Le sanguinose vittorie di San Martino e Solferino hanno innescato insurrezioni popolari in Toscana e nei Ducati, che hanno costretto alla fuga i sovrani di un tempo. Gli austriaci sono stati cacciati da Bologna e Ferrara, le Marche e l’Umbria sono insorte contro l’autorità pontificia. L’armistizio di Villafranca voluto da Napoleone III non è valso ad arrestare «la rivoluzione italiana del 1859», come la chiamerà Manzoni. In marzo, il plebiscito indetto a Bologna dal dittatore Carlo Farini ha sancito l’annessione delle Legazioni pontificie al Regno di Sardegna, accolta dall’entusiasmo della popolazione e dai fulmini della scomunica comminata da Pio IX al re e a «tutti coloro i quali hanno perpetrata la nefanda ribellione nelle predette provincie». Analogo è l’esito del contemporaneo plebiscito indetto in Toscana da Bettino Ricasoli.

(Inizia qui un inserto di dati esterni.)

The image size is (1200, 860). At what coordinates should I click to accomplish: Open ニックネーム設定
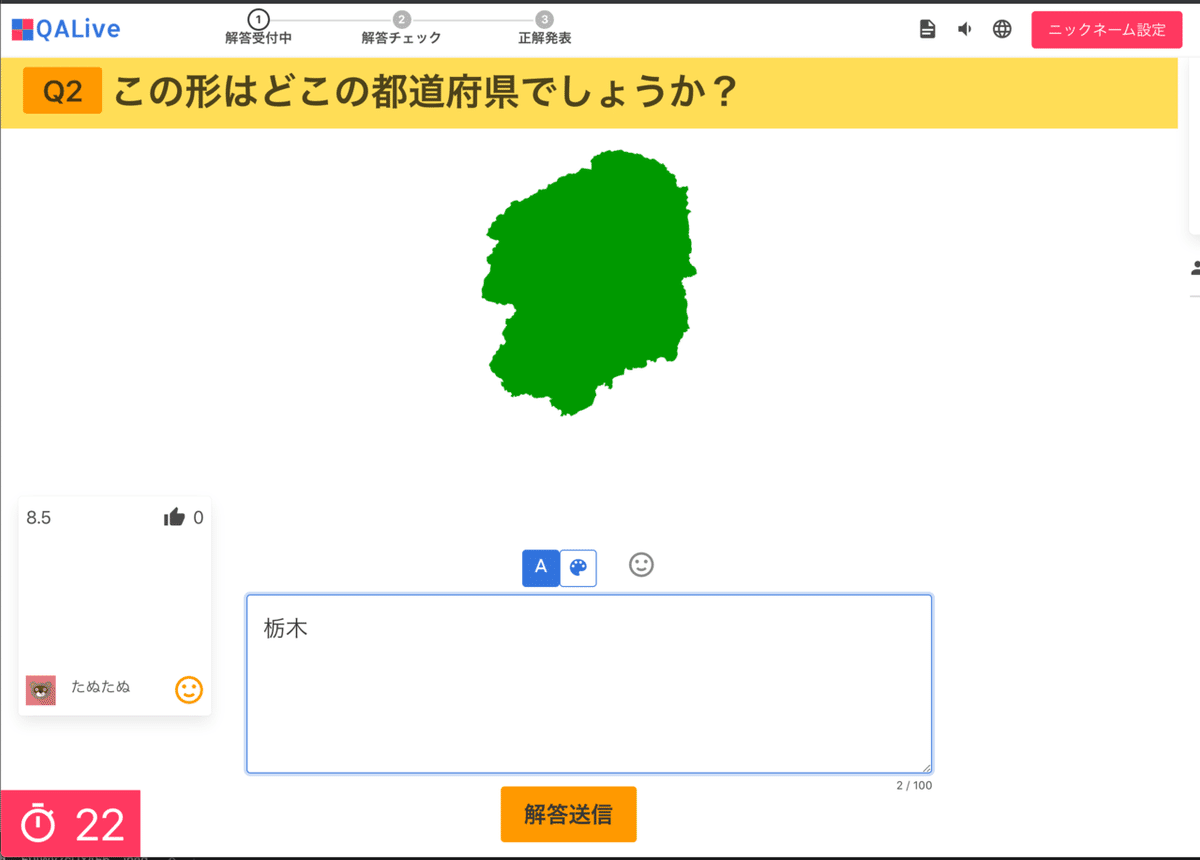(x=1106, y=30)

L’eco dei plebisciti non si è ancora spento che dallo scoglio di Quarto salpano due vapori carichi dei volontari di Garibaldi alla volta della Sicilia. Nel corso dell’estate le cronache delle loro imprese infiammano la gioventù patriottica. In agosto Garibaldi sbarca in Calabria, ai primi di settembre entra a Napoli. Un mese più tardi sconfigge definitivamente l’esercito borbonico sulle rive del Volturno, e i suoi volontari si congiungono coi soldati piemontesi, vittoriosi a Castelfidardo sulle truppe pontificie. I plebisciti di annessione al Regno di Sardegna si susseguono, nel Regno delle Due Sicilie, nelle Marche, in Umbria. Quando il nuovo anno accademico inizia, è di pochi giorni la notizia che Vittorio Emanuele è entrato a Napoli: il Regno d’Italia è ormai un fatto compiuto.

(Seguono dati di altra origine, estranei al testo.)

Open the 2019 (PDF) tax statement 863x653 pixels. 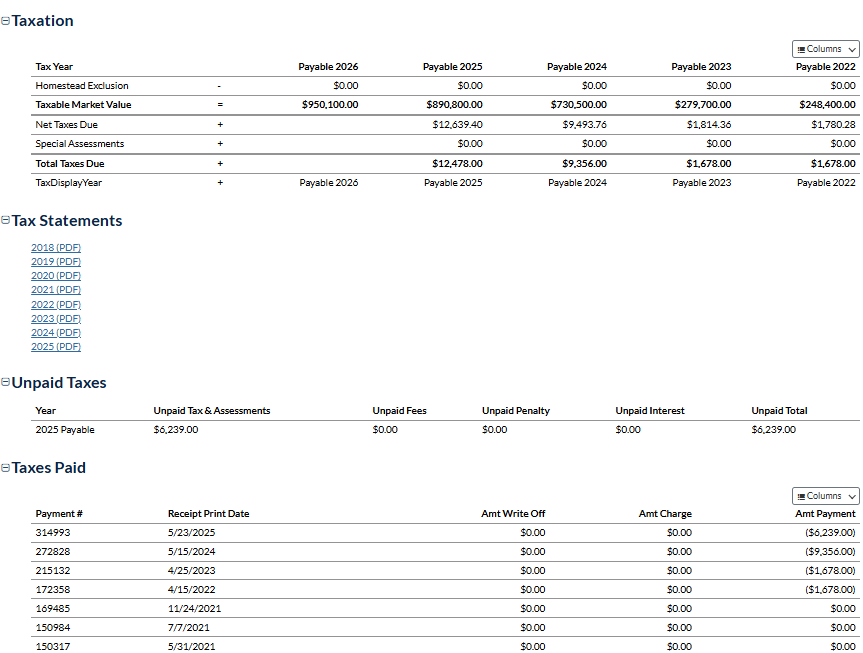[x=56, y=261]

Luigi Cremona, il professore che si appresta a tenere la prolusione al suo corso, è un giovane non ancora trentenne, nominato sulla cattedra di geometria superiore da Terenzio Mamiani, ministro della Pubblica Istruzione del governo Cavour. Non è la prima volta che Cremona capita nella capitale felsinea. Gli studenti che gli stanno di fronte non immaginano certo che nel ’48 il loro professore era passato da Bologna tra i volontari del battaglione di studenti "Italia libera", e con loro si era battuto fino all’ultimo nella difesa di Venezia. Ora Cremona vede finalmente realizzati gli ideali d’indipendenza per i quali ha combattuto quando aveva a malapena l’età dei suoi studenti, e le sue parole traboccano di amore per la scienza e di entusiasmo patriottico.
«Le nostre facoltà universitarie non possedettero sin qui alcuna cattedra da cui si potessero annunciare alla gioventù italiana le novelle e brillanti scoperte della scienza. Ognun vede quanto fosse indecoroso che l’istruzione, data dallo Stato, non fosse che una piccola parte di quella reclamata dalle odierne condizioni di civiltà; ma a ciò non potevan provvedere né un governo straniero, né governi mancipii dello straniero, pei quali l’ignoranza pubblica era arte potentissima di regno. Quest’era un compito serbato al governo nazionale; ed il governo nazionale tolse a sdebitarsene instituendo cattedre d’insegnamento superiore».
Non era stata cosa da poco il "debito" pagato dal "governo nazionale" per ammodernare l’Università di Bologna: insieme a Cremona, infatti, il ministro Mamiani aveva nominato professori un bel gruppo di giovani, da Giosué Carducci all’oculista Francesco Magni, dal latinista Giovan Battista Gandino (il futuro maestro di Pascoli) al filosofo del diritto Pietro Ellero. Molti di questi nomi si ritrovano nella vasta corrispondenza di Cremona, e qualcuno anche nella Loggia massonica da lui frequentata assieme a Carducci.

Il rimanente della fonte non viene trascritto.